Like most of you, I was bummed when I heard the news that Microsoft was buying Skype. I always have a sinking feeling in the pit of my stomach when a beloved tool/brand is swallowed by Microsoft. (Or even a person—remember Ray Ozzie? He was a rock star before he joined MS! I’m glad he’s no longer there.) I wrote off Microsoft as strategically relevant years ago. Loyal readers will notice that we rarely analyze Microsoft’s moves. Most of our clients just aren’t that interested either.
In the enterprise, MS software is a necessary evil. The MS Office franchise/lock-in has been remarkably successful for almost two decades. Enterprise IT execs have to take Microsoft’s enterprise strategy into account—as they do the strategies of Oracle and SAP—and of HP and IBM. But there’s no innovation involved. Just evolution.
Most of MS’s interesting innovations, IMHO, have been in the consumer gaming area—Xbox and Kinect—for example. In fact, it’s in the consumer world where Microsoft’s brand is actually popular, rather than tolerated.

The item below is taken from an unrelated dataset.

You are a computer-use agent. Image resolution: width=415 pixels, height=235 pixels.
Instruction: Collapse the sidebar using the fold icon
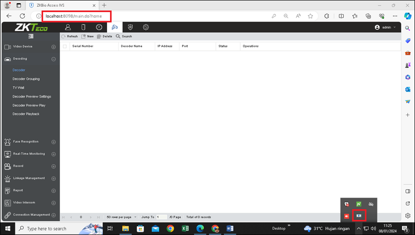pyautogui.click(x=31, y=36)
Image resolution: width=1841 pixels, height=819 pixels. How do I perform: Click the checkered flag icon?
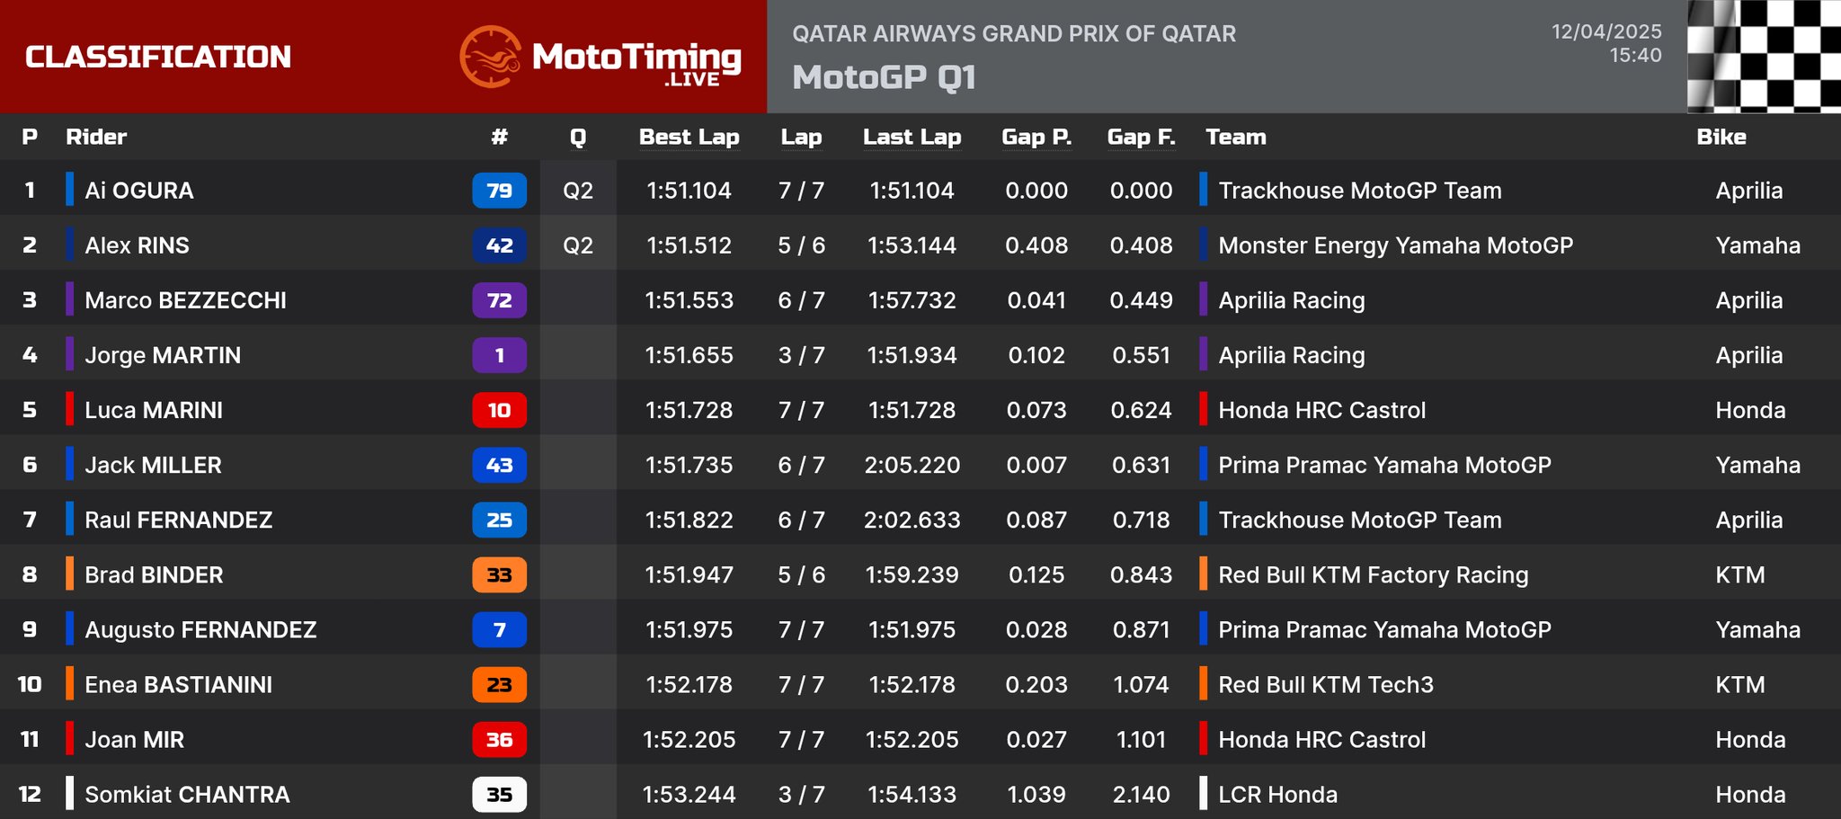point(1763,57)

Microsoft HAS to “Own” a Large Share of Mobile/Wireless Interactions
Finally, there’s Microsoft’s more current public strategic struggle to become a major player in the mobile/wireless field. Now that the majority of information consumption and interaction are taking place on mobile devices, Microsoft can’t afford NOT to be a major platform player in the mobile/wireless world. Microsoft has invested years in mobile OS skirmishes and attempts to woo handset suppliers and telcos alike to a MS-centric mobile ecosystem. Now the company is taking a more heavy-handed and direct approach: buying its way in. First, by mounting a coup at Nokia. Second, by injecting money and support into RIM in exchange for the Bing search franchise. And, now, the real land grab: buying Skype. Notice that Microsoft’s current strategy doesn’t presume that Microsoft owns the mobile OS. It’s playing higher up the stack in the Internet services space (search and real-time interaction).